The destruction of documents has sparked a backlash from tax preparers, with some reportedly concerned that the decision could hamper the agency’s ability to verify returns and trigger additional error notices. "IRS management’s decision to destroy information return documents due to the processing backlog raised numerous questions regarding IRS’ decision making and risk assessment process," Edward Karl, vice president of taxation at the American Institute of CPAs, said in a statement. "The IRS’ recent statement provided some of the answers, but American taxpayers deserve to know why this decision was made and how it might impact them."

Rep. Bill Pascrell (D-NJ), chairman of the House Ways and Means Oversight Subcommittee, on Friday called for President Biden to replace IRS Commissioner Chuck Rettig, describing the document destruction as the latest black eye for the agency.

"The IRS is vital to public confidence in our nation and its Trump-appointed leader has failed," Pascrell said in a statement. "The manner by which we are learning about the destruction of unprocessed paperwork is just the latest example of the lackadaisical attitude from Mr.
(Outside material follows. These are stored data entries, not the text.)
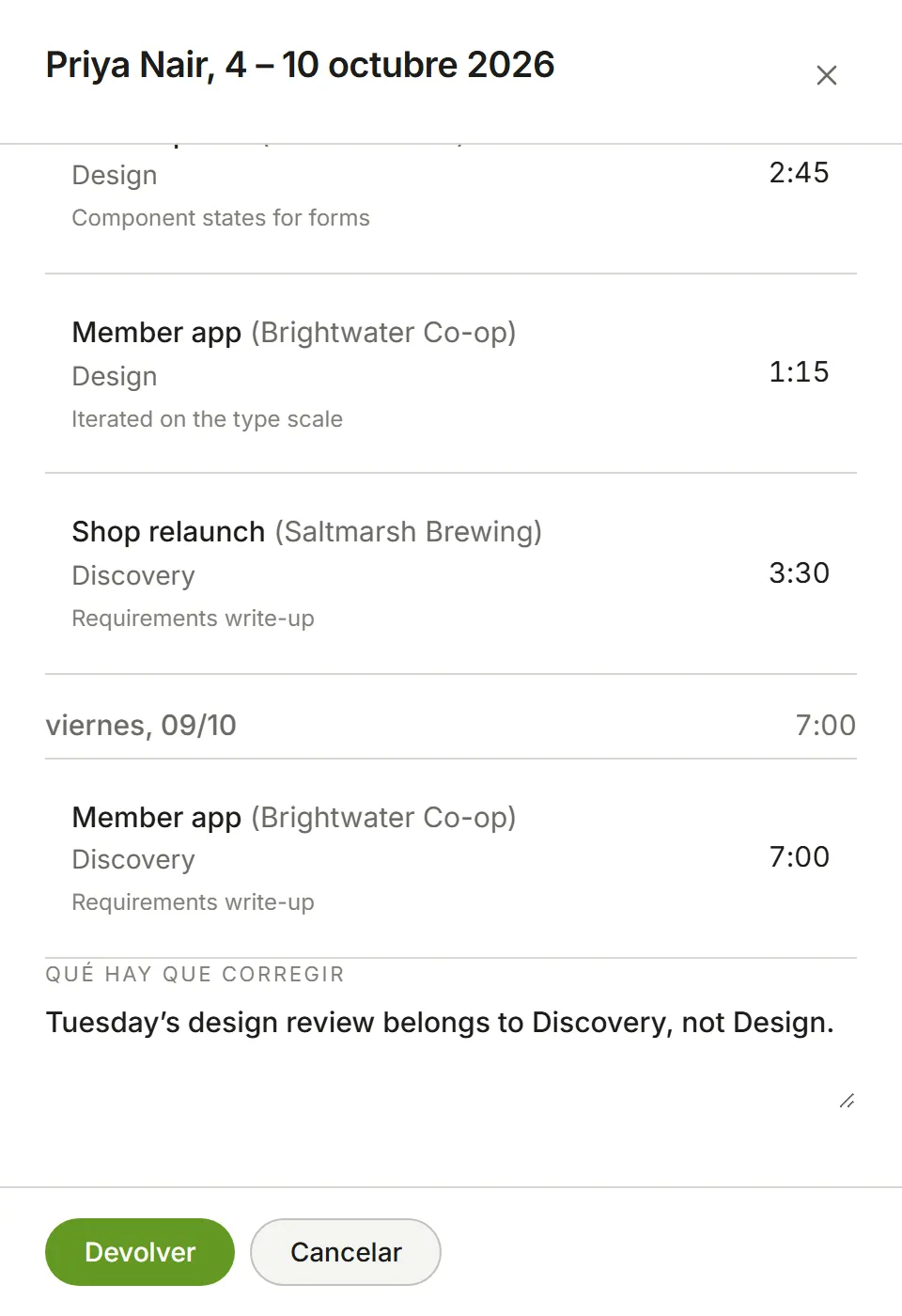Image resolution: width=902 pixels, height=1316 pixels.
Task: Click the 2:45 duration value
Action: pos(799,173)
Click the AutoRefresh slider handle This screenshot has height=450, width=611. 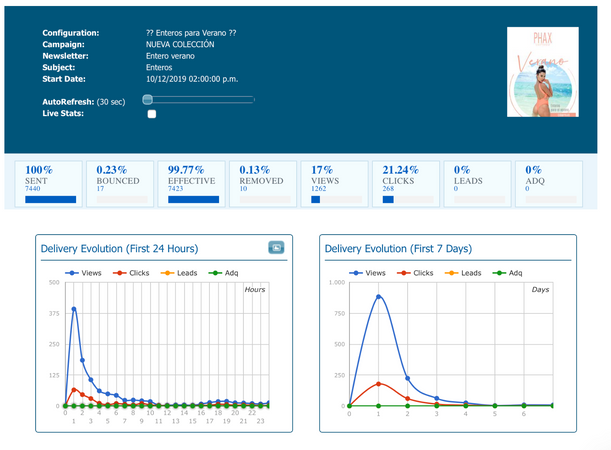click(147, 100)
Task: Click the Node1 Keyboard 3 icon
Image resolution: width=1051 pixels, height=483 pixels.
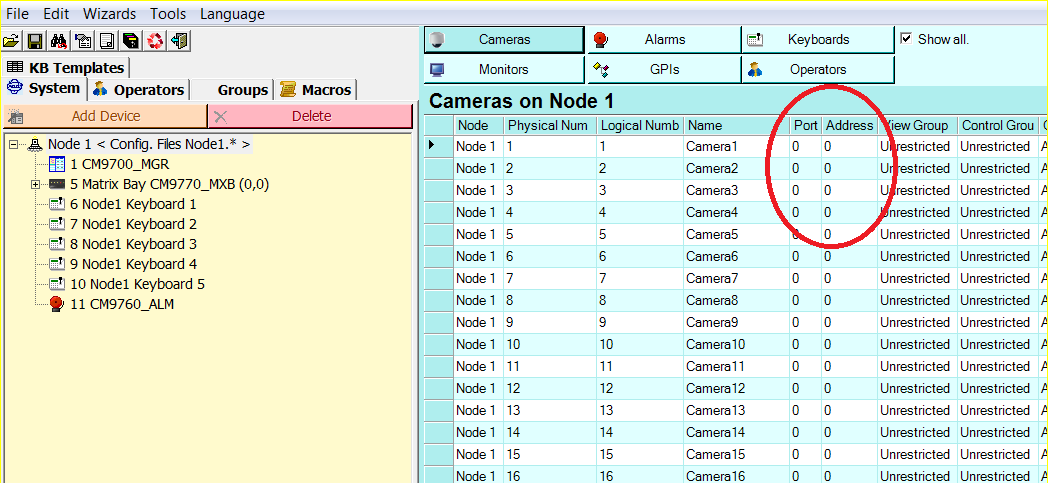Action: (57, 244)
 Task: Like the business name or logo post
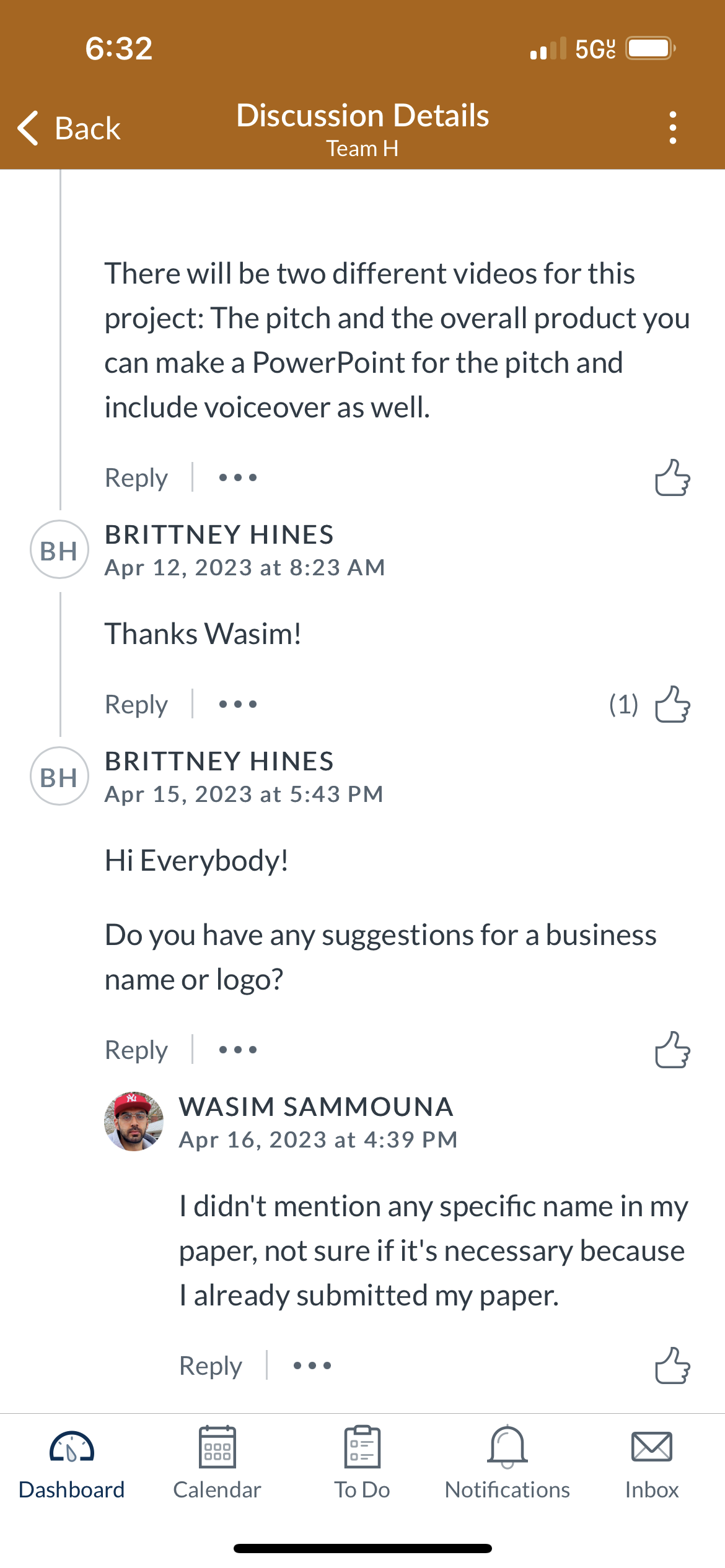[x=672, y=1050]
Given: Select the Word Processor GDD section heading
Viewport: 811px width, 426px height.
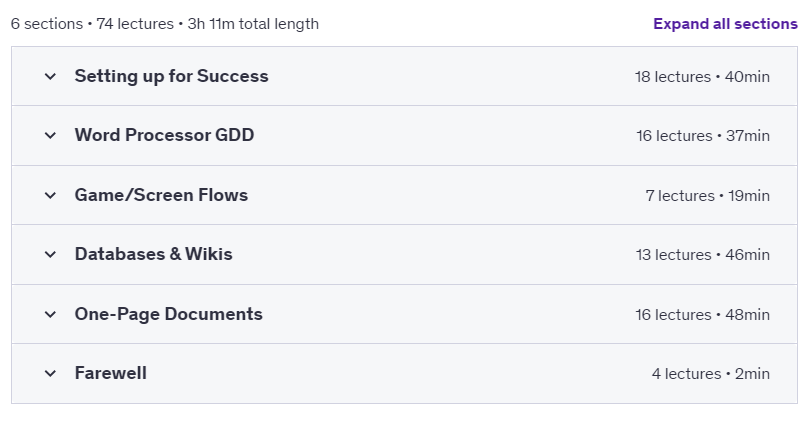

Rettig. This latest revelation adds to the public’s plummeting confidence in our unfair two-tier tax system. That confidence cannot recover if all the American people see at the IRS is incompetence and catastrophe."

Quote of the Day

"We’re sitting in Washington going, ‘We’ve got this American Rescue Plan money, we’ve got this bipartisan infrastructure money and it’s no good unless it’s getting to the people who need it most.’ And we have been very focused on ensuring that as these resources are made available, and they’re not just going to the same old people, the same old places."

White House domestic policy adviser Susan Rice, quoted by Politico in a story about the challenges facing the Biden administration in ensuring that the federal bureaucracy delivers billions in new funding to poor rural areas.